Rapid fabrication of porous metakaolin-based geopolymer via microwave foaming

Abstract

Microwave foaming was used for the first time to rapidly fabricate the metakaolin-based porous geopolymers. Mechanical, thermal, and microstructural (optical and scanning electron microscope) investigations coupled with X-ray diffraction, Fourier-transform infrared spectroscopy, and nuclear magnetic resonance techniques were conducted to characterize the obtained foams. High porosity metakaolin-based porous geopolymers could be obtained at 4 min of foaming/curing.
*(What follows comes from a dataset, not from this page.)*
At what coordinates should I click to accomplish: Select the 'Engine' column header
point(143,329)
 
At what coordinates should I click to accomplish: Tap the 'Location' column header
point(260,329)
The effect of the sodium silicate solution content on the total porosity as well as the mechanical and thermal properties was investigated. The total porosity decreased firstly and then increased in the range of ∼74 to ∼84 vol% with the increase of Na2SiO3 content. The foams with 47.7 wt% Na2SiO3 exhibited the lowest thermal conductivity (0.104 W/mK) and the highest total porosity (83.2 vol%). The fabrication time, mechanical, and thermal properties were compared with those of foams obtained by the conventional direct foaming method. With this approach, the preparation time can be greatly reduced, and the compressive strength (1.89–2.04 MPa) and thermal conductivity (0.104–0.155 W/mK) of the materials obtained were not inferior to similar components obtained by other foaming routes. The rapidly obtained porous geopolymers with high porosity and high strength as well as low thermal conductivity can be employed as thermal insulation materials and ceramic precursors.